[QUÉ GENERAR]
Identifica todas las líneas del material que contengan la cadena "height" y cópialas. Se distingue entre mayúsculas y minúsculas.

== MATERIAL DE ENTRADA ==

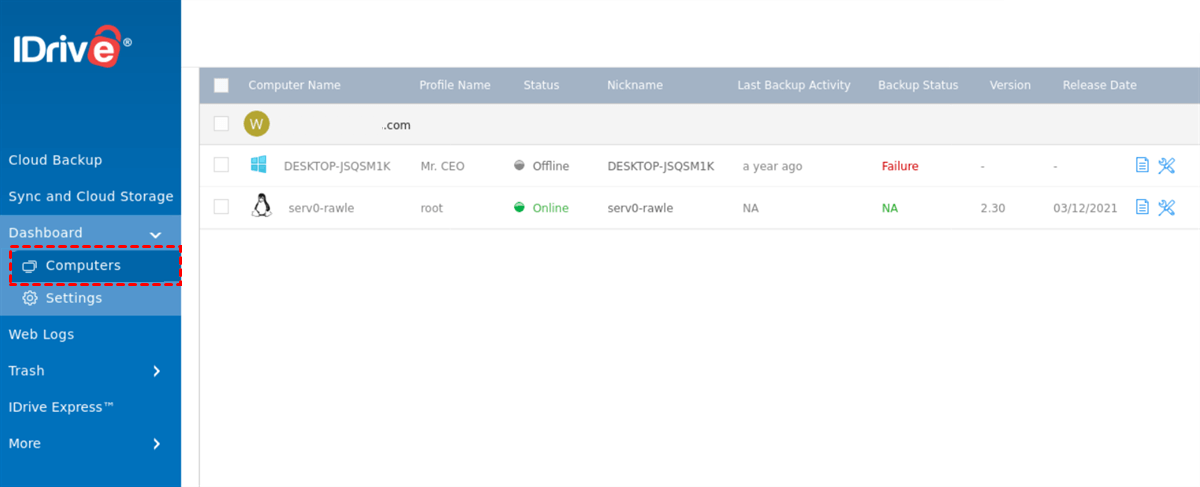Click the Linux penguin icon
Viewport: 1200px width, 487px height.
[261, 207]
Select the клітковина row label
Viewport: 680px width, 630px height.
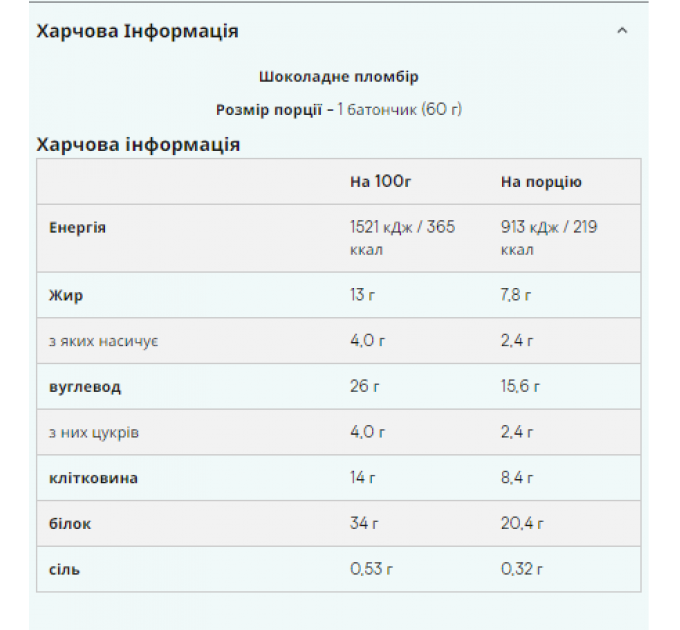pos(93,478)
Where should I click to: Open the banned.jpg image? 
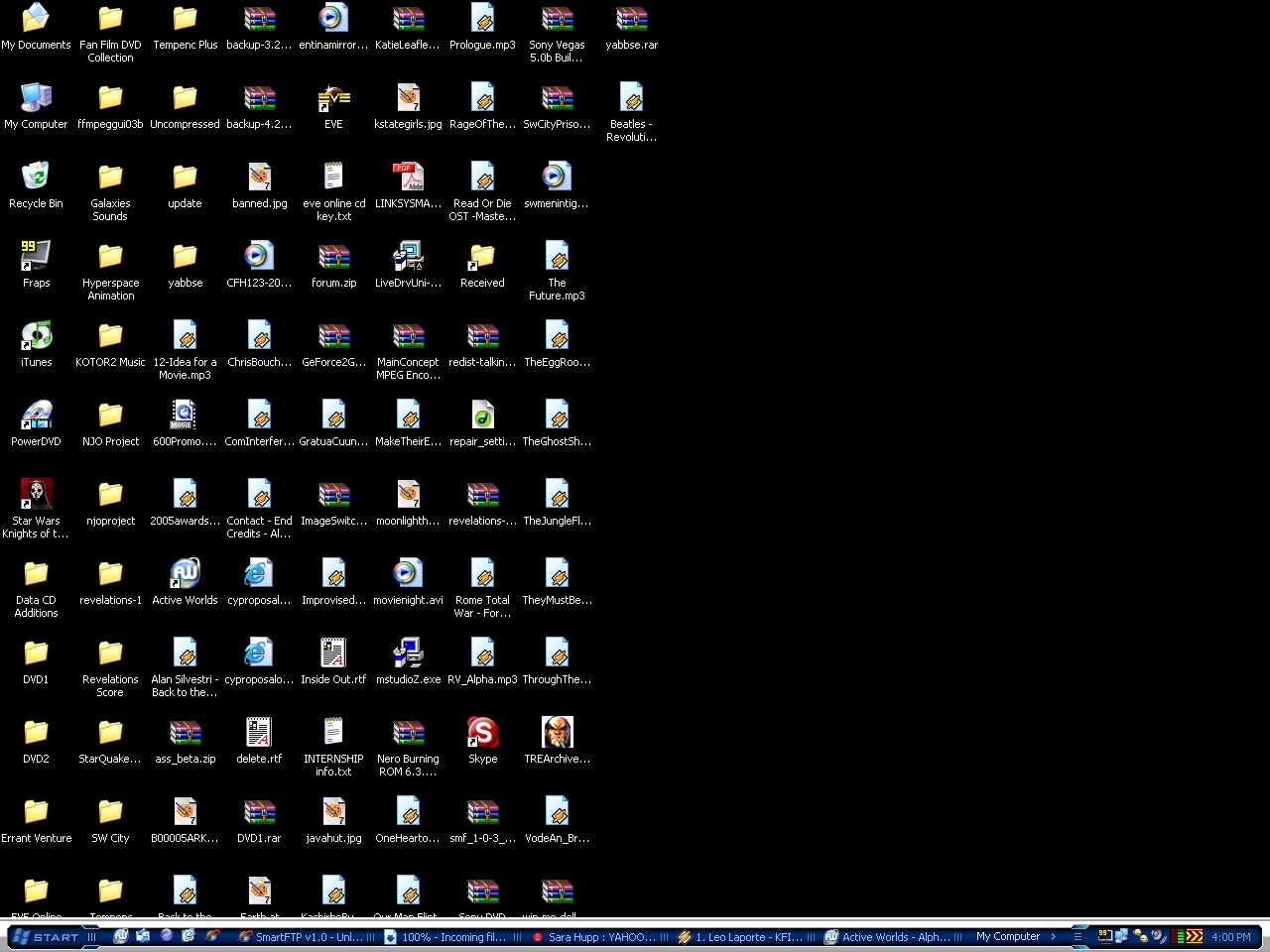pos(259,177)
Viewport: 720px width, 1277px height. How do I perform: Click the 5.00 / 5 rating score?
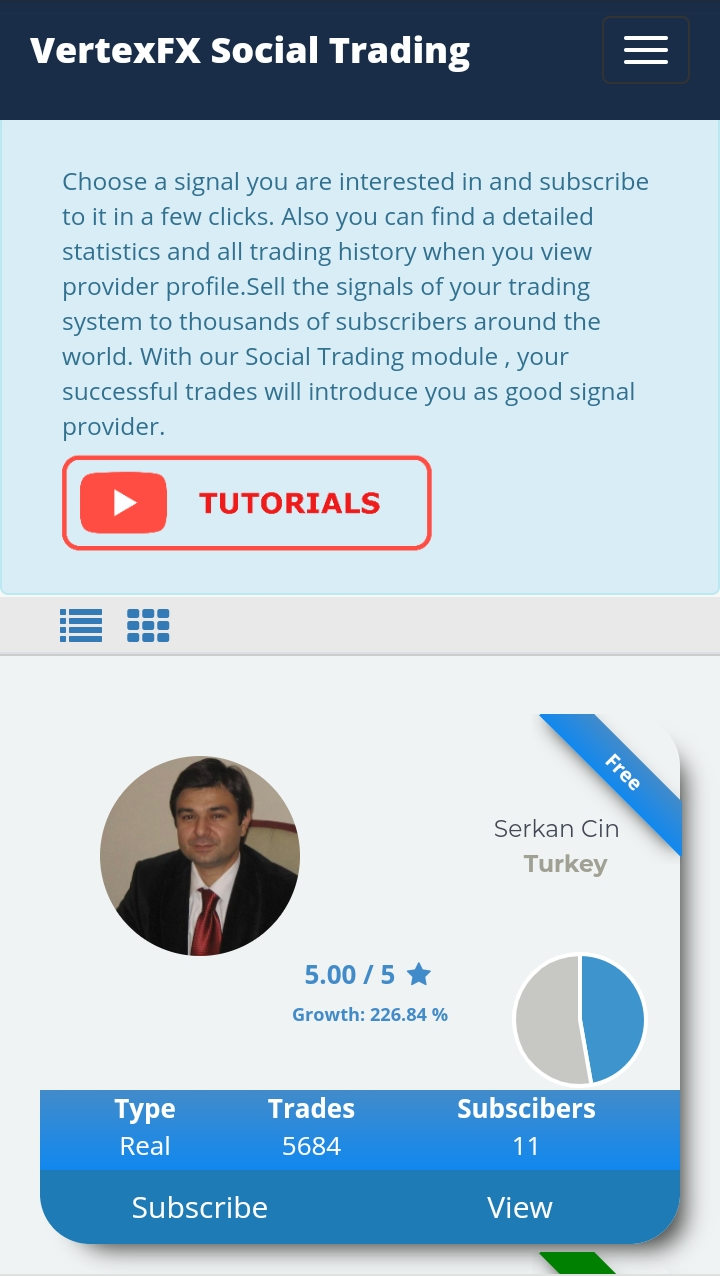tap(350, 974)
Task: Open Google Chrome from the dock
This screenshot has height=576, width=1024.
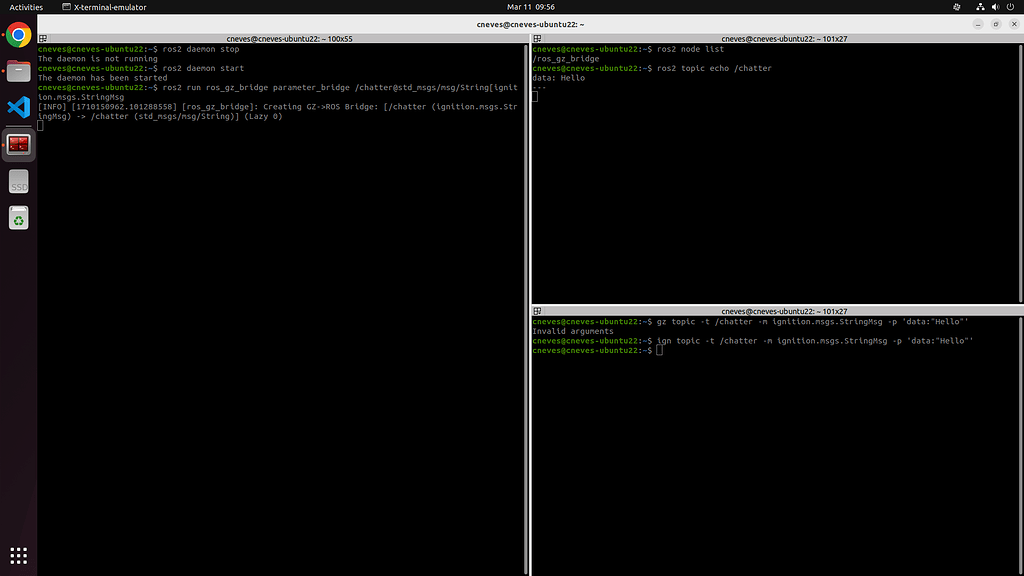Action: tap(18, 35)
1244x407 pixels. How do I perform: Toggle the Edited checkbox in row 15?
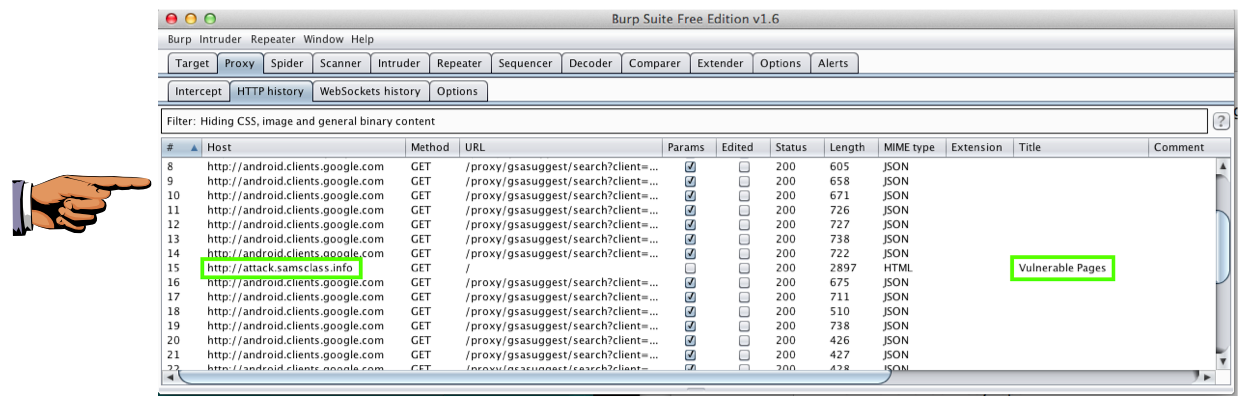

===

[RESULTADO OBTENIDO]
Viewport: 1200px width, 487px height.
Viewport: 680px width, 630px height.
Viewport: 720px width, 1277px height. How do I perform: Click the 5.00 / 5 rating score?
This screenshot has height=576, width=1024.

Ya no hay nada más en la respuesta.